Latest News
Start your free PG Nitrous Trial Get started ›
Swarm64 & EDB partner to extend Postgres with faster queries Read more ›
Blog Post: Introducing the Swarm64 DA PostgreSQL Settings Advisor Read more ›

Using PG Nitrous as a fast read replica for Amazon RDS PostgreSQL

Posted in How to, PostgreSQL, Product

Introduction

Here is a step-by-step guide on how to set up a PG Nitrous database as a read replica for an Amazon RDS (Postgres) database. PG Nitrous is a PostgreSQL database instance, accelerated by the Swarm64 DA extension, that provides much faster query performance than Amazon RDS or self-hosted PostgreSQL. If you are setting up a replica to handle user queries, as with a multi-user reporting or dashboarding system, PG Nitrous is a simpler, more economic alternative to scaling your Amazon RDS resources or migrating to Amazon Redshift.

AWS Instances setup

  • Publisher: The RDS instance containing the database can also be called the publisher as it publishes data to the read replica. This has to be configured to provide access to the PG-Nitrous replica, so you should make sure that the replica’s IP is whitelisted or both instances are in the same network.
  • Subscriber: The PG Nitrous instance you’ve created by launching PG Nitrous from the AWS Marketplace. This will serve as the read replica, and we’ll refer to it in this guide as the subscriber.

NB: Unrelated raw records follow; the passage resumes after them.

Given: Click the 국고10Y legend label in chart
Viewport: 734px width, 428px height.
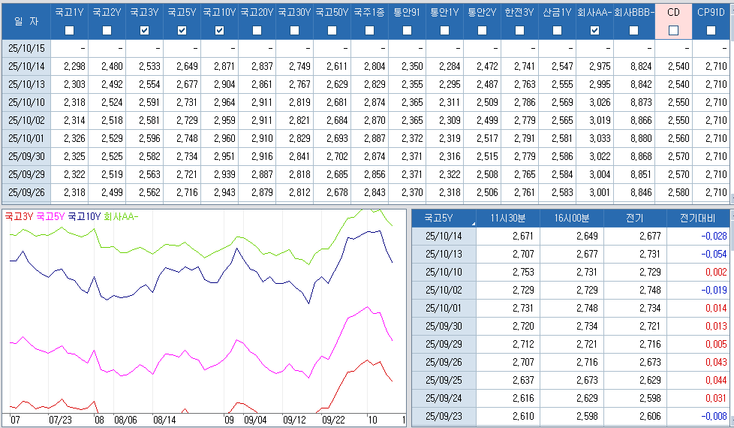Looking at the screenshot, I should click(84, 216).
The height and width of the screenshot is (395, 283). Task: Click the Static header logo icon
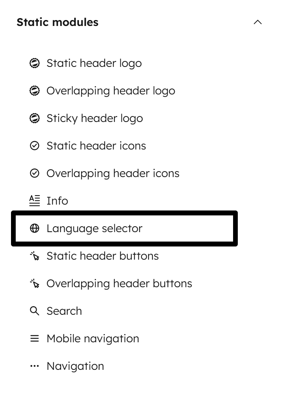point(36,63)
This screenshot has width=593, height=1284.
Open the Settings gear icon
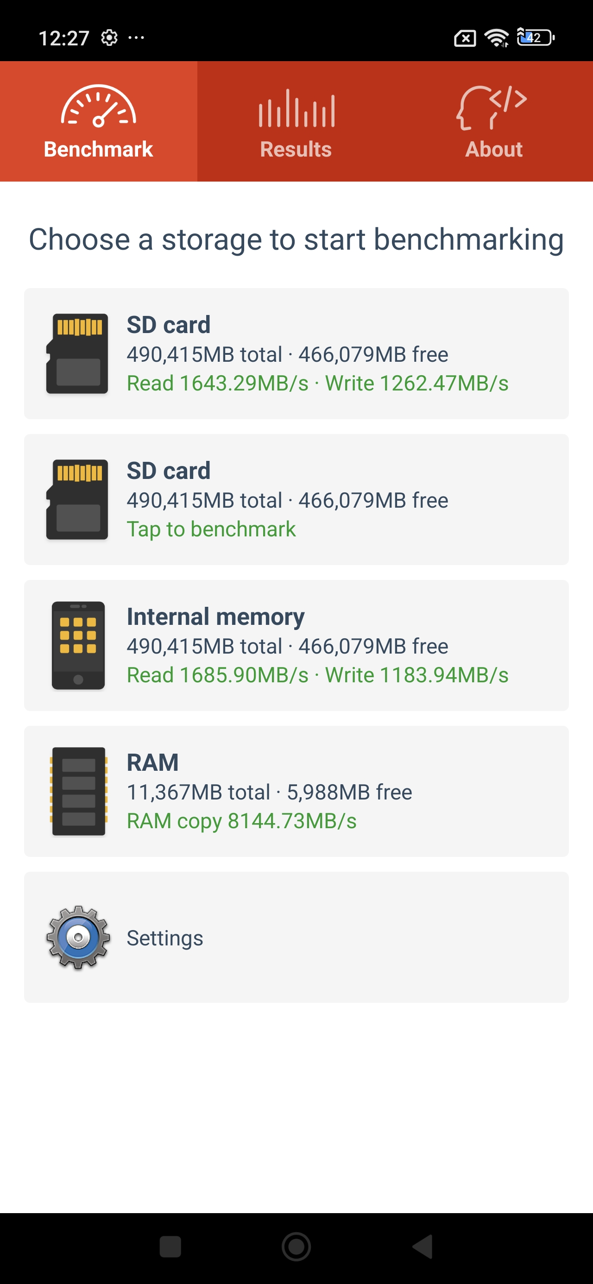click(x=78, y=938)
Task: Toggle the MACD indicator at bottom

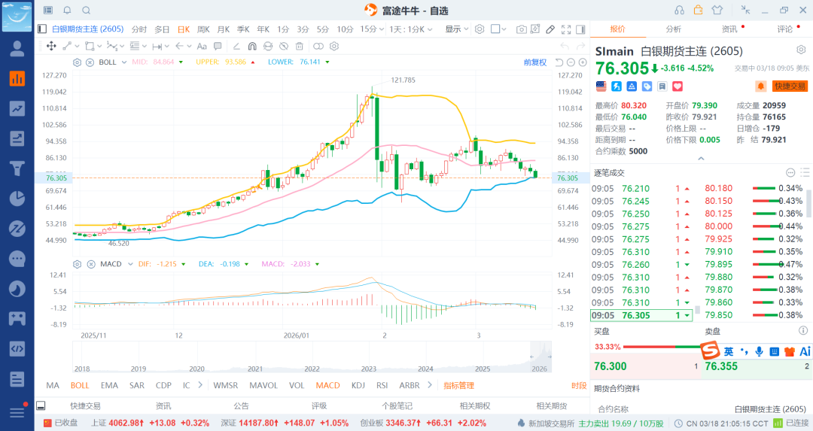Action: tap(327, 385)
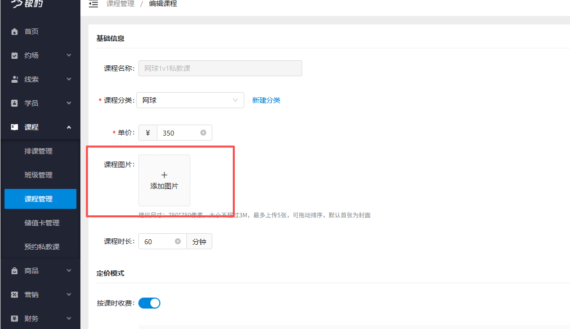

Logical replication configuration

Logical replication is a method of replicating data objects and their changes, based upon their replication identity (usually a primary key). We use the term logical in contrast to physical replication, which uses exact block addresses and byte-by-byte replication.

The first step is to configure the publisher to allow logical replication. In logical replication, you only set up one database of your instance to be replicated while with physical replication you replicate the whole instance (every database on the instance) to the replica.

  • The ‘rds.logical_replication’ static parameter needs to be set to 1
  • This is done by creating a new parameter group from Amazon RDS Web Console (under the “parameter groups” section on the side menu)
  • Create a new Parameter group and set the rds.logical_replication to 1, then save.
  • Go back to the Databases Dashboard, select your publisher instance, and click ‘Modify’.
  • Under Additional Configuration > Database options > DB parameter group … you can now select the newly created parameter group.
  • Once this is done, you should reboot your instance and these changes will take place.
  • Additionally, these parameters (wal_level, max_wal_senders, max_replication_slots, and max_connections) will also be automatically adjusted accordingly to suit the replication needs.
show rds.logical_replication;
rds.logical_replication
--------------------
on

Steps to replicate the database

1. Check role privileges

The role of the user on each database has to have the correct privileges for replication otherwise some of the steps may fail.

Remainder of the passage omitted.